I'm not sure which term he's using for superstition, because I have not consulted the Greek of this passage yet. However, it is available online. On the last point, early writers of the church did mention the blood prohibition; there was even a church council that mentions the restriction.

Duncan said...

I am referring to the attention to detail or lack thereof of this particular author. That other authors make such statements is not my point or do other authors make equivalent statements as to the one you have quoted here?

"there's reams of evidence that ancients made a distinction between written and oral law."? as I already referenced - DSS scholarship does not indicate a division. The divisions of law, prophets & writings do not cover this issue as the Halakha treated as one Torah is at issue.

Edgar Foster said...

So-called De-Judaization is common in the church fathers, as Jaroslav Pelikan documented in the 1st volume of his work "The Christian Tradition." I think the writer of Epistle to Diognetus was primarily basing his critiques on what Scripture reports about the Mosaic Law and possibly what he observed. His comments appear to deal more with ritual, not with fine distinctions of defining torah.

I should have typed "written and oral law, or oral tradition." The NT certainly indicates that at least some first century Jews recognized a written and oral component of torah.
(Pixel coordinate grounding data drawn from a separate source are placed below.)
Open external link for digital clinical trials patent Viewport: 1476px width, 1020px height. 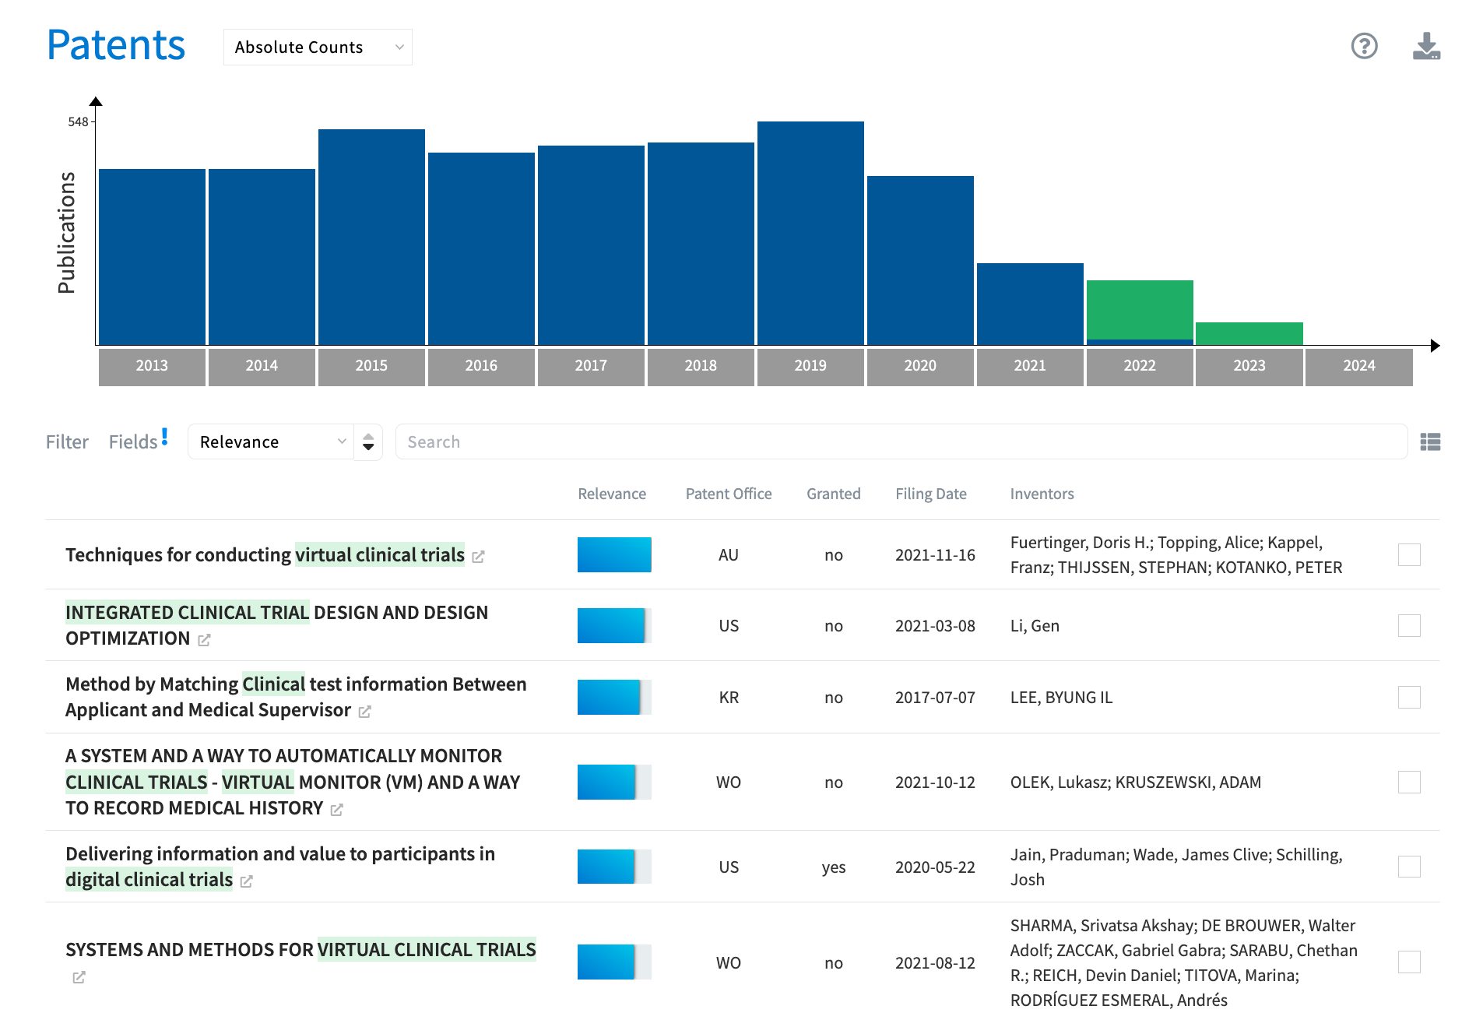247,881
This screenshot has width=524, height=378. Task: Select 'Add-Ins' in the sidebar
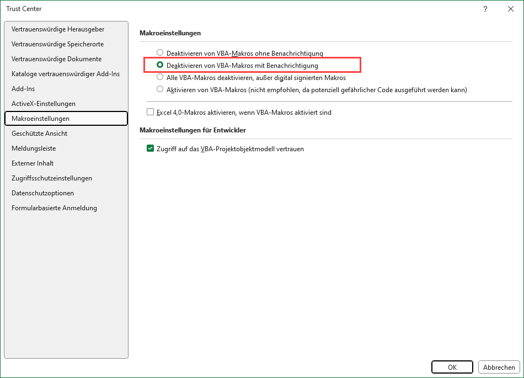23,89
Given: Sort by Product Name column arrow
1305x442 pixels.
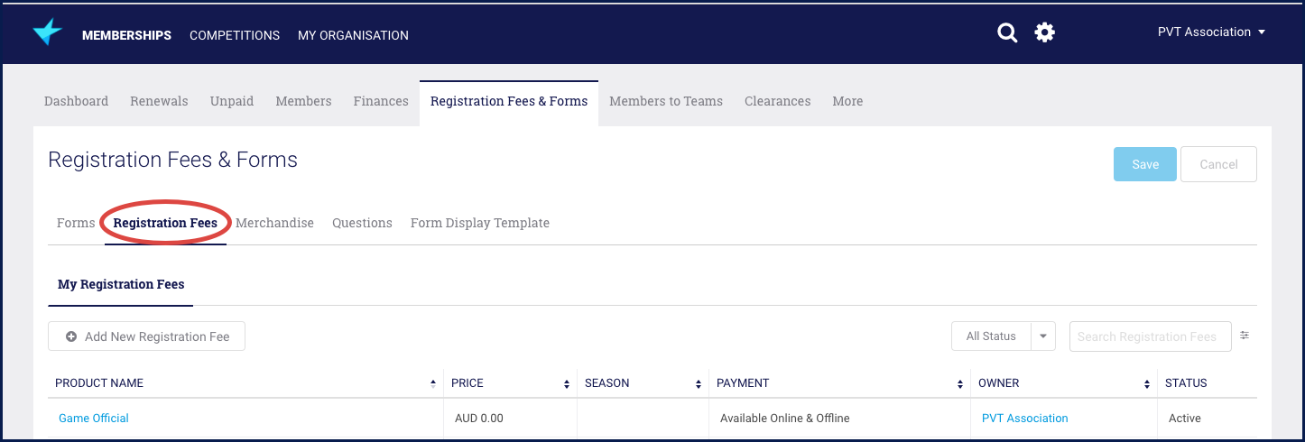Looking at the screenshot, I should click(x=433, y=383).
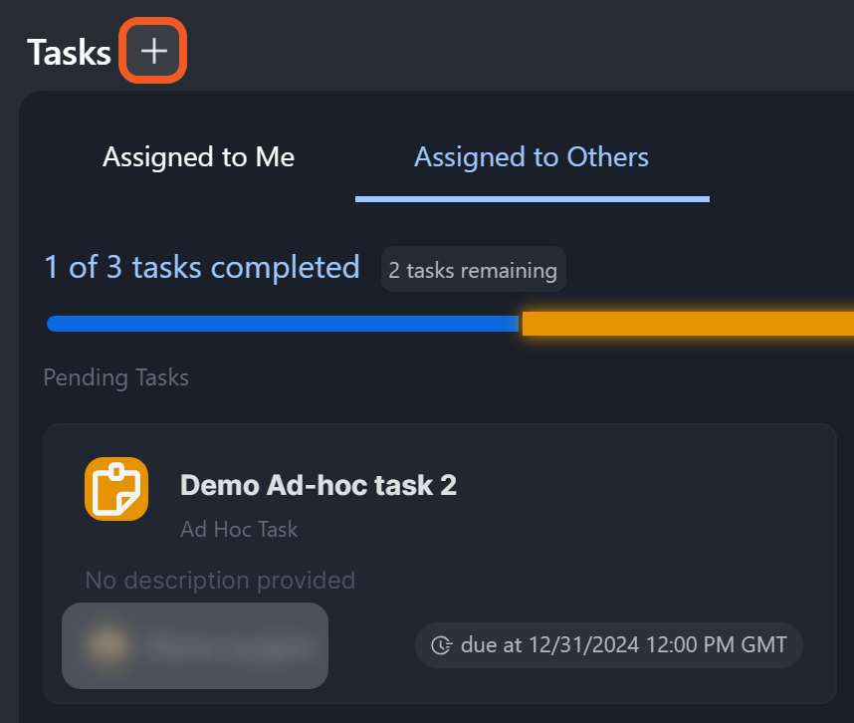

Otherwise, the controversies between Christ and the Pharisees are not fully intelligible.

The primary reason I posted the words of the Epistle was to illustrate how the early church tended to view Judaism and its rituals.

Edgar Foster said...

Links on oral torah. Maybe you've read some of these:

Duncan said...

From the first link:-

"In the 3rd century CE, Rabbenu Hakadosh realized that because of growing hardships and persecutions the Jews might not be able to retain by memory all these traditional laws, so he decided to record them."
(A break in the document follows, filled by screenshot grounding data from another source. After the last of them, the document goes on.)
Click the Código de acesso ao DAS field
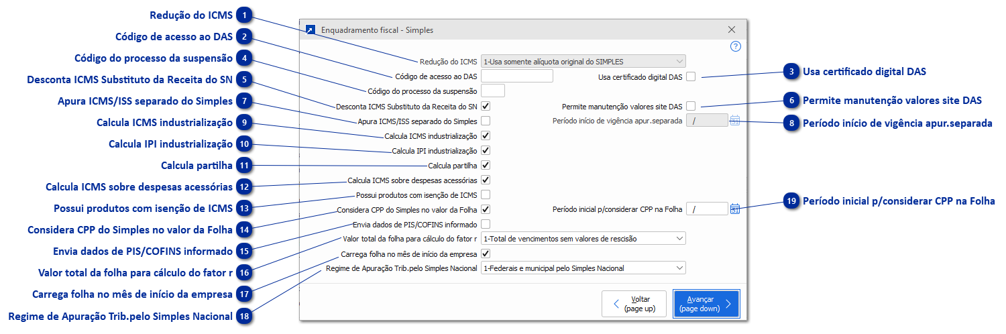This screenshot has height=334, width=1006. (516, 76)
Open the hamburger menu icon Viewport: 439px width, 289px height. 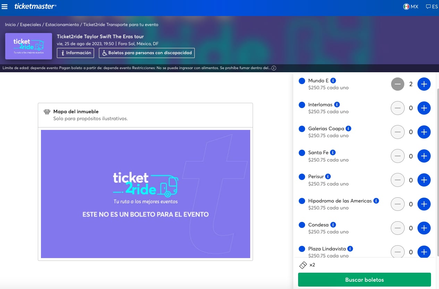coord(5,7)
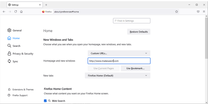The width and height of the screenshot is (208, 104).
Task: Open the Firefox hamburger menu
Action: pos(204,12)
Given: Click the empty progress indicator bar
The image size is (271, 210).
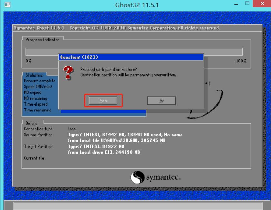Looking at the screenshot, I should click(134, 52).
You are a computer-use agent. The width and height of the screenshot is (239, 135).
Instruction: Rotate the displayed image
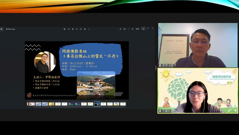[x=69, y=29]
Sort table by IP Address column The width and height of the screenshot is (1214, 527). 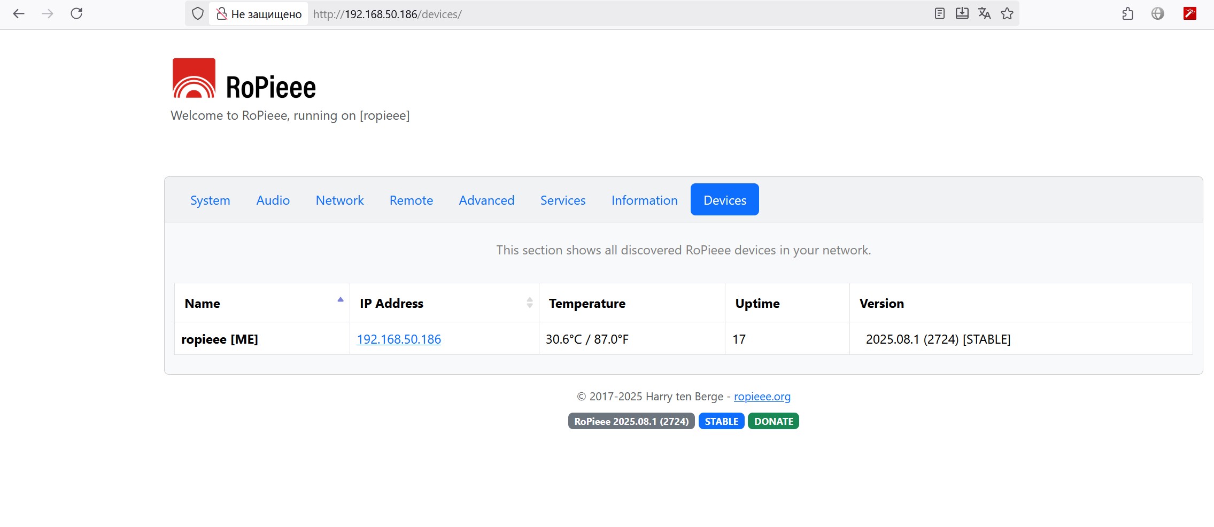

This has blatant disregard of the evidences of the DSS - he may have compiled but he certainly was no the first to write down.

Duncan said...

Perhaps the author here when referring to Sabbaths and new moons would know of the petty arguments as found in the DSS as to the kosher calendar and what constituted it.

When the harvest festival should be? - Exodus 34:22.
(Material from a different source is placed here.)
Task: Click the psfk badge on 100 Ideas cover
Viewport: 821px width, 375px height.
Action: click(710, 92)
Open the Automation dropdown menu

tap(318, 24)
Galatians 4 is qualified:-

You are observing religious days and months and seasons and years.

Duncan said...

But isn't this the filter through which Paul speak as a pharisee who lays down his tradition? Isn't his key the tradition and sayings of Jesus who demolishes the oral tradition and demonstrates the true application of Torah.

Isn't the law of the christ his complete breakdown of the meaning and relevance of torah?

Edgar Foster said...

I'm not endorsing the first link, but the writer believes oral law preceded the Mishnah. In fact, he thinks God gave the oral law to Moses on Mt. Sinai.

He might have known about the DSS or similar utterances: we don't know much about this writer. The old NWT used to add "scrupulously." The days, months, seasons, and years are normally understood to be Jewish religious days.

"You scrupulously observe days and months, special seasons, and years" (Weymouth NT).

From Ellicott: As to the bearing of this passage [Gal. 4:10] on the general question of the observance of seasons, it is to be noticed that the reference is here to the adoption by the Galatians of the Jewish seasons as a mark of the extent to which they were prepared to take on themselves the burden of the Mosaic law. It does not necessarily follow that the observance of Christian seasons is condemned. At the same time, it is quite clear that St. Paul places all such matters under the head of “elements” or “rudiments.”

Duncan said...

ABP of 4:10 [days You closely watch], and months, and times, and years.

Days you closely watch - in relation to the days themselves or the dates upon which they are remembered?

"In the Land" the times would be significant in its original agricultural setting not forgetting that such cycles are relevant to all agricultural setting (see baal cycle).

Edgar Foster said...

I don't necessarily disagree with your observation about Paul's filter, but I just don't limit his critique to the oral tradition. I've stated this point before, but there's evidence that special days were observed in other places besides the land.